-- RAW DATA follows --

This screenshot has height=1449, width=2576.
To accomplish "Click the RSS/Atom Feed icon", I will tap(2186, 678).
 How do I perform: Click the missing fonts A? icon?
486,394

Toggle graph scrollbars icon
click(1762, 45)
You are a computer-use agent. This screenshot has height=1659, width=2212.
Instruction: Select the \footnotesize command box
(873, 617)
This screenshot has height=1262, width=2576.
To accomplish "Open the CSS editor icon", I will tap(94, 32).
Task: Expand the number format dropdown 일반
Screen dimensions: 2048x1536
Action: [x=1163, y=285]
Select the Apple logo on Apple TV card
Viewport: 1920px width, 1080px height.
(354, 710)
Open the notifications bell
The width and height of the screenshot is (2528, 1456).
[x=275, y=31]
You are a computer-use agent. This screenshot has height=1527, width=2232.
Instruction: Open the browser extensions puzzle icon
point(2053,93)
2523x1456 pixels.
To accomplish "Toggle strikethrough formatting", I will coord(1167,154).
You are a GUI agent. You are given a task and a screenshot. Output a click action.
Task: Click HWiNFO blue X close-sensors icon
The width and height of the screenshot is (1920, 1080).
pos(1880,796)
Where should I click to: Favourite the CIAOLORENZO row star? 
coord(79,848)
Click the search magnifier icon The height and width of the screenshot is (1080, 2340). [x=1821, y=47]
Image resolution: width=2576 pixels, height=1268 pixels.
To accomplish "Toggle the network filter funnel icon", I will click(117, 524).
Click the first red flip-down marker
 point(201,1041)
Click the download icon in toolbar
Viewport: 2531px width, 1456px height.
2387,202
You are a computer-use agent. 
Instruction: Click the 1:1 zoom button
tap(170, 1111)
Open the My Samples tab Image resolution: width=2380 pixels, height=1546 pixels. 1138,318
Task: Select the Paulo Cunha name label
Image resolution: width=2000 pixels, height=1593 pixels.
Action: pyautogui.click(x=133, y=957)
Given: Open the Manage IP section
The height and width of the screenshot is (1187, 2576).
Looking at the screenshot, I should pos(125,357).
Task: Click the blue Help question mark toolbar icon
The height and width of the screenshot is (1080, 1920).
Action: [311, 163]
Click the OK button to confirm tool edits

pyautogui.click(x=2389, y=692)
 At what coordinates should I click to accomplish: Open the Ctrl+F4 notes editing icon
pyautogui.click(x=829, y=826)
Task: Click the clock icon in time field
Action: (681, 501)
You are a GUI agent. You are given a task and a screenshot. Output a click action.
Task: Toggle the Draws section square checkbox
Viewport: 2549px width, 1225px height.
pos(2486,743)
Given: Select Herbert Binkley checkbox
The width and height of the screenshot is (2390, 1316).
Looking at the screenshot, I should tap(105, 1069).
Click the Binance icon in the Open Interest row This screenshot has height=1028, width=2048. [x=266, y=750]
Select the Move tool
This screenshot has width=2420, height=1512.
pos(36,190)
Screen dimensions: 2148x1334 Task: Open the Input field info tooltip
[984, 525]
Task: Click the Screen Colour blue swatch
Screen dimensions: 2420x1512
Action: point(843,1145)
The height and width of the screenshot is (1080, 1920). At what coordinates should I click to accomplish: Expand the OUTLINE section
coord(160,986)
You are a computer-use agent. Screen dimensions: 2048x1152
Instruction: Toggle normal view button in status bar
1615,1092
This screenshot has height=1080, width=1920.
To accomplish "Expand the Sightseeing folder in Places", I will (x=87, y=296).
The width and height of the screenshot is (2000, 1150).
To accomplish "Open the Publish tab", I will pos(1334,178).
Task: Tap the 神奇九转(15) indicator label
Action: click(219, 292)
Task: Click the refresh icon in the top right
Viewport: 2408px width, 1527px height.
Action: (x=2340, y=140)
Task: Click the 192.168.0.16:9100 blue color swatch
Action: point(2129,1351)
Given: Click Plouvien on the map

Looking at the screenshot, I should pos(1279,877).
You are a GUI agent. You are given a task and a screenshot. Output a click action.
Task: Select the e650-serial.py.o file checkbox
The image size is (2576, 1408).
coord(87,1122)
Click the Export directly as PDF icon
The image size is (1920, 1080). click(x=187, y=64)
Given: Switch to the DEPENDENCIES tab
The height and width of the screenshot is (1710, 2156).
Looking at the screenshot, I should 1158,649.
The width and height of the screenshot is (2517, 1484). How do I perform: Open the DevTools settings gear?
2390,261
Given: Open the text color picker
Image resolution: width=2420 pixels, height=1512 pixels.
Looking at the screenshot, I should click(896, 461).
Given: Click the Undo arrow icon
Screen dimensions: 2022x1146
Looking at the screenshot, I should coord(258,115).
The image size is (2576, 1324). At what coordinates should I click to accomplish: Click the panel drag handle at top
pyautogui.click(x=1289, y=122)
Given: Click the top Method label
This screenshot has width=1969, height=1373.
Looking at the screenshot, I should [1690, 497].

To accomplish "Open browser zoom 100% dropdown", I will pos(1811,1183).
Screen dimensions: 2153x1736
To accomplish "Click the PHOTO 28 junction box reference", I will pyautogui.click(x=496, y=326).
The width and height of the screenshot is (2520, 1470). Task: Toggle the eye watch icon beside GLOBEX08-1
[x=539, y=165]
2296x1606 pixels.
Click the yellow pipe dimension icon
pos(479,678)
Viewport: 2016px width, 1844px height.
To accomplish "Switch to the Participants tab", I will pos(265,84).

-- RAW DATA concluded --

## WHAT TO PRODUCE
Could you give the records again, exactly as they appear?

## SOLUTION TO THIS EXERCISE
This screenshot has height=1449, width=2576.
To accomplish "Click the RSS/Atom Feed icon", I will tap(2186, 678).
 How do I perform: Click the missing fonts A? icon?
486,394

Toggle graph scrollbars icon
click(1762, 45)
You are a computer-use agent. This screenshot has height=1659, width=2212.
Instruction: Select the \footnotesize command box
(873, 617)
This screenshot has height=1262, width=2576.
To accomplish "Open the CSS editor icon", I will tap(94, 32).
Task: Expand the number format dropdown 일반
Screen dimensions: 2048x1536
Action: [x=1163, y=285]
Select the Apple logo on Apple TV card
Viewport: 1920px width, 1080px height.
(354, 710)
Open the notifications bell
The width and height of the screenshot is (2528, 1456).
[x=275, y=31]
You are a computer-use agent. This screenshot has height=1527, width=2232.
Instruction: Open the browser extensions puzzle icon
point(2053,93)
2523x1456 pixels.
To accomplish "Toggle strikethrough formatting", I will coord(1167,154).
You are a GUI agent. You are given a task and a screenshot. Output a click action.
Task: Click HWiNFO blue X close-sensors icon
The width and height of the screenshot is (1920, 1080).
pos(1880,796)
Where should I click to: Favourite the CIAOLORENZO row star? 
coord(79,848)
Click the search magnifier icon The height and width of the screenshot is (1080, 2340). [x=1821, y=47]
Image resolution: width=2576 pixels, height=1268 pixels.
To accomplish "Toggle the network filter funnel icon", I will click(117, 524).
Click the first red flip-down marker
 point(201,1041)
Click the download icon in toolbar
Viewport: 2531px width, 1456px height.
2387,202
You are a computer-use agent. 
Instruction: Click the 1:1 zoom button
tap(170, 1111)
Open the My Samples tab Image resolution: width=2380 pixels, height=1546 pixels. 1138,318
Task: Select the Paulo Cunha name label
Image resolution: width=2000 pixels, height=1593 pixels.
Action: pyautogui.click(x=133, y=957)
Given: Open the Manage IP section
The height and width of the screenshot is (1187, 2576).
Looking at the screenshot, I should pos(125,357).
Task: Click the blue Help question mark toolbar icon
The height and width of the screenshot is (1080, 1920).
Action: [311, 163]
Click the OK button to confirm tool edits

pyautogui.click(x=2389, y=692)
 At what coordinates should I click to accomplish: Open the Ctrl+F4 notes editing icon
pyautogui.click(x=829, y=826)
Task: Click the clock icon in time field
Action: (681, 501)
You are a GUI agent. You are given a task and a screenshot. Output a click action.
Task: Toggle the Draws section square checkbox
Viewport: 2549px width, 1225px height.
pos(2486,743)
Given: Select Herbert Binkley checkbox
The width and height of the screenshot is (2390, 1316).
Looking at the screenshot, I should tap(105, 1069).
Click the Binance icon in the Open Interest row This screenshot has height=1028, width=2048. [x=266, y=750]
Select the Move tool
This screenshot has width=2420, height=1512.
pos(36,190)
Screen dimensions: 2148x1334 Task: Open the Input field info tooltip
[984, 525]
Task: Click the Screen Colour blue swatch
Screen dimensions: 2420x1512
Action: point(843,1145)
The height and width of the screenshot is (1080, 1920). At what coordinates should I click to accomplish: Expand the OUTLINE section
coord(160,986)
You are a computer-use agent. Screen dimensions: 2048x1152
Instruction: Toggle normal view button in status bar
1615,1092
This screenshot has height=1080, width=1920.
To accomplish "Expand the Sightseeing folder in Places", I will (x=87, y=296).
The width and height of the screenshot is (2000, 1150).
To accomplish "Open the Publish tab", I will pos(1334,178).
Task: Tap the 神奇九转(15) indicator label
Action: click(219, 292)
Task: Click the refresh icon in the top right
Viewport: 2408px width, 1527px height.
Action: (x=2340, y=140)
Task: Click the 192.168.0.16:9100 blue color swatch
Action: point(2129,1351)
Given: Click Plouvien on the map

Looking at the screenshot, I should pos(1279,877).
You are a GUI agent. You are given a task and a screenshot. Output a click action.
Task: Select the e650-serial.py.o file checkbox
The image size is (2576, 1408).
coord(87,1122)
Click the Export directly as PDF icon
The image size is (1920, 1080). click(x=187, y=64)
Given: Switch to the DEPENDENCIES tab
The height and width of the screenshot is (1710, 2156).
Looking at the screenshot, I should 1158,649.
The width and height of the screenshot is (2517, 1484). How do I perform: Open the DevTools settings gear?
2390,261
Given: Open the text color picker
Image resolution: width=2420 pixels, height=1512 pixels.
Looking at the screenshot, I should click(896, 461).
Given: Click the Undo arrow icon
Screen dimensions: 2022x1146
Looking at the screenshot, I should coord(258,115).
The image size is (2576, 1324). At what coordinates should I click to accomplish: Click the panel drag handle at top
pyautogui.click(x=1289, y=122)
Given: Click the top Method label
This screenshot has width=1969, height=1373.
Looking at the screenshot, I should [1690, 497].

To accomplish "Open browser zoom 100% dropdown", I will pos(1811,1183).
Screen dimensions: 2153x1736
To accomplish "Click the PHOTO 28 junction box reference", I will pyautogui.click(x=496, y=326).
The width and height of the screenshot is (2520, 1470). Task: Toggle the eye watch icon beside GLOBEX08-1
[x=539, y=165]
2296x1606 pixels.
Click the yellow pipe dimension icon
pos(479,678)
Viewport: 2016px width, 1844px height.
To accomplish "Switch to the Participants tab", I will pos(265,84).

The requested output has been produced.